Franklin D. Roosevelt set a forward-looking precedent when he delivered his first annual message to Congress, newly renamed the State of the Union address, in January 1934 rather than at the end of the previous year. Fittingly, his two most famous State of the Union addresses aren’t remembered for reflecting on the political moment of the day but for outlining generation-spanning ambitions toward enduring human prosperity.
Eighty-four years ago this week, his January 6, 1941, speech defined “four essential human freedoms”: freedom of speech, freedom of belief, freedom from want, and freedom from fear. Then his January 11, 1944, address evolved the Four Freedoms into the Second Bill of Rights, a series of economic rights that FDR maintained were necessary prerequisites to the political rights promised in the Constitution’s Bill of Rights: the rights to adequate food, housing, health care, education, and means to earn a living.

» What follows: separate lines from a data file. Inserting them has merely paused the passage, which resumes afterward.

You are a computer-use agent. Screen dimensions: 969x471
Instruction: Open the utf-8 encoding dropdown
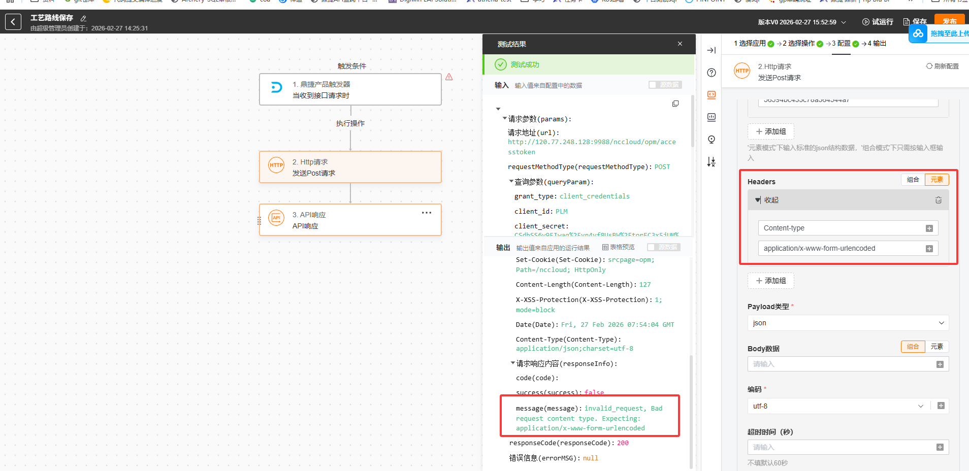tap(837, 406)
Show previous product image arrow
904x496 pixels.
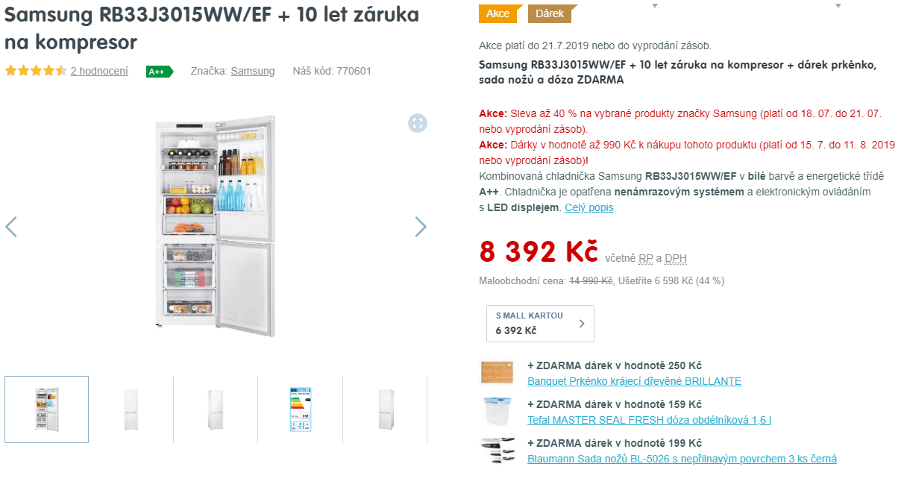(x=11, y=227)
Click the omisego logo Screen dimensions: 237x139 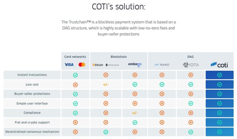pos(135,65)
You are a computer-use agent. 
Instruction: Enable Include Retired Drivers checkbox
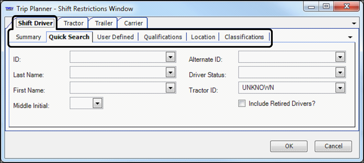(x=242, y=104)
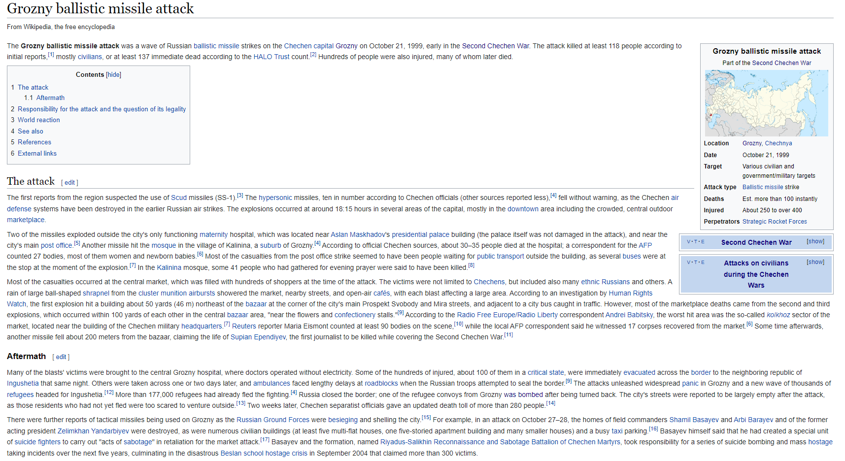Open the Scud missiles link
The width and height of the screenshot is (845, 461).
(178, 198)

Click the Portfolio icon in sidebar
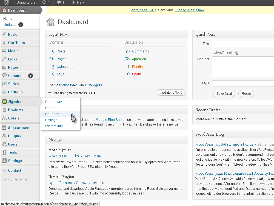(4, 92)
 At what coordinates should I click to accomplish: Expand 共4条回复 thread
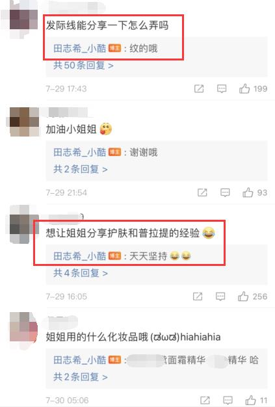click(81, 273)
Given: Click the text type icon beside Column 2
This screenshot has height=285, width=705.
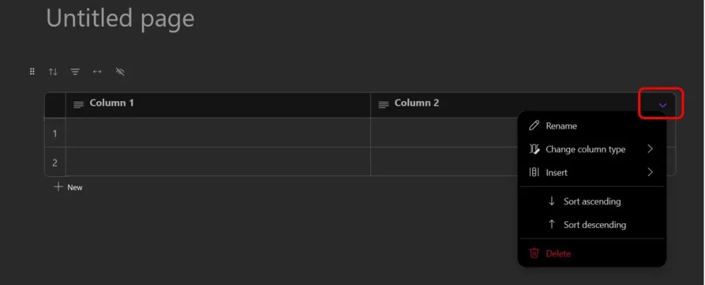Looking at the screenshot, I should coord(383,105).
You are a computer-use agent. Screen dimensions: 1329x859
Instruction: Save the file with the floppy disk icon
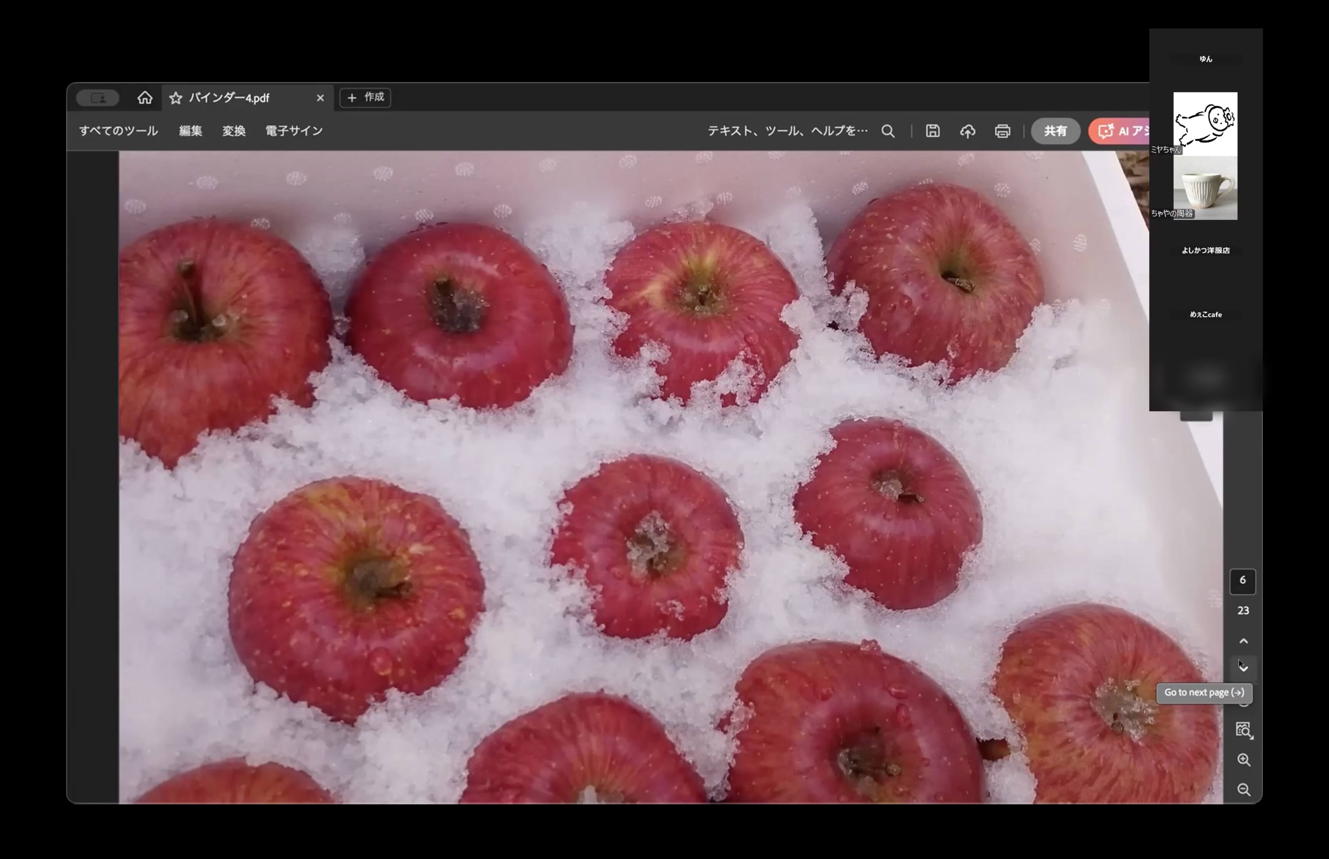pos(932,131)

Eleanor Roosevelt would go on to weave these ideas into the foundational texts of the United Nations as chair of the drafting committee of the Universal Declaration of Human Rights. The declaration’s preamble cites the Four Freedoms—“the advent of a world in which human beings shall enjoy freedom of speech and belief and freedom from fear and want has been proclaimed as the highest aspiration of the common people”—and its articles enshrine each one of FDR’s economic rights.
The Roosevelt Institute honors FDR’s legacy to this day with the Four Freedoms Awards, and we will continue to take the long view of these enduring freedoms and economic rights in 2025 and beyond.